WHAT THE TASK REQUIRES:
Your copy of the entries below should hold exactly the lines from the one containing "This screenshot has width=1280, height=800." to the one containing "the Book Appointment", inclusive, and no pictures.

DATASET EXCERPTS:
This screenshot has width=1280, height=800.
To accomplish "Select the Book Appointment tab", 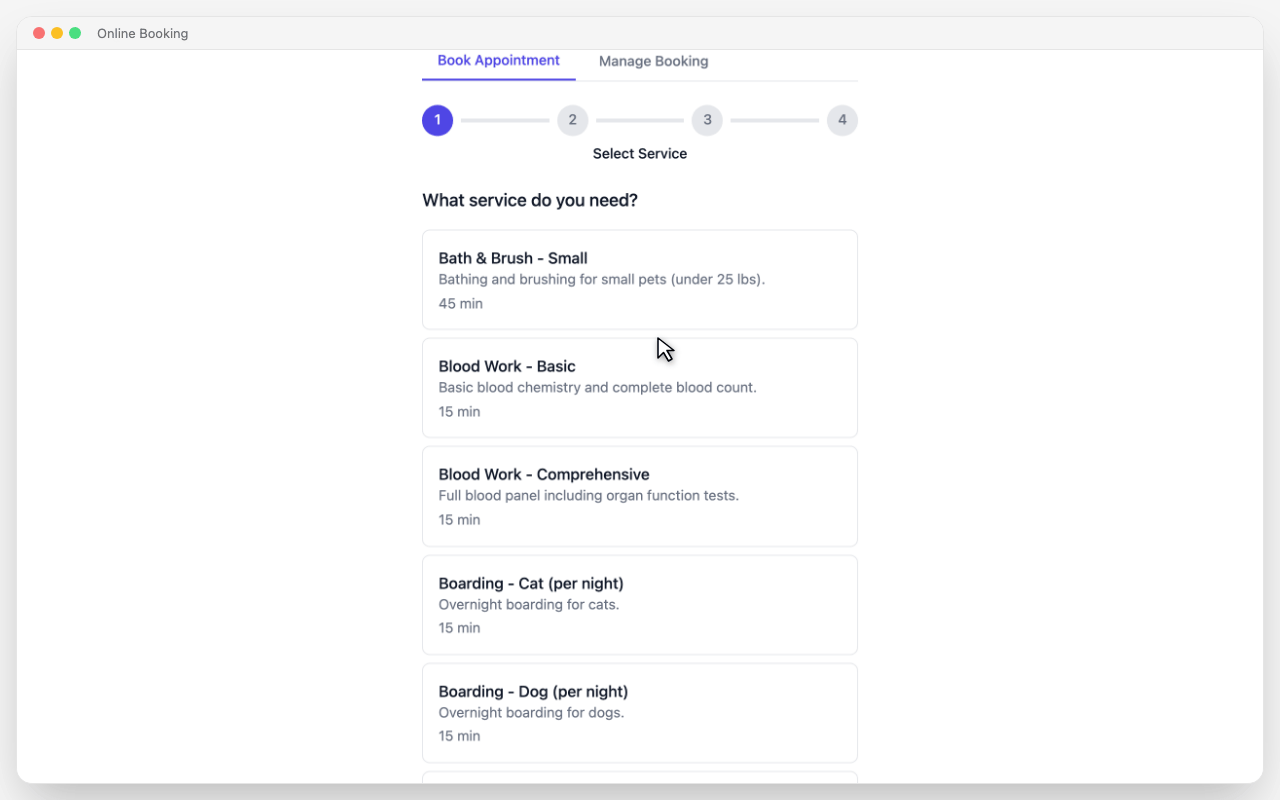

==

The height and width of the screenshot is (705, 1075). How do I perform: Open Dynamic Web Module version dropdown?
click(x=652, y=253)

==

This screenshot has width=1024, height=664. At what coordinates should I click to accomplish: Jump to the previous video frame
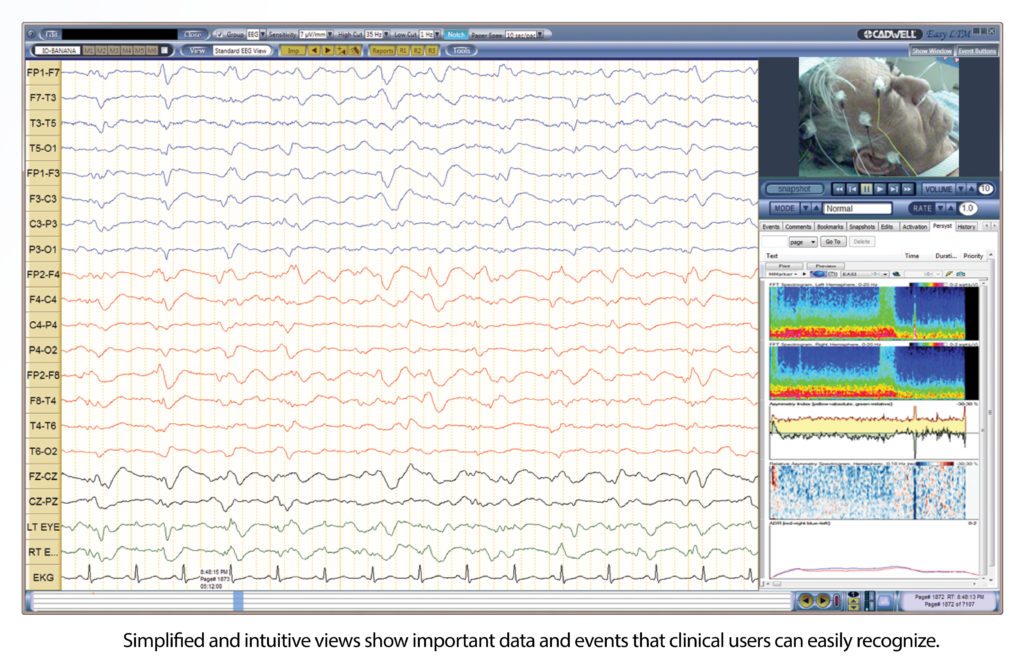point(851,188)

FINISHED EXERCISE:
This screenshot has width=1280, height=800.
To accomplish "Select the Book Appointment tab", 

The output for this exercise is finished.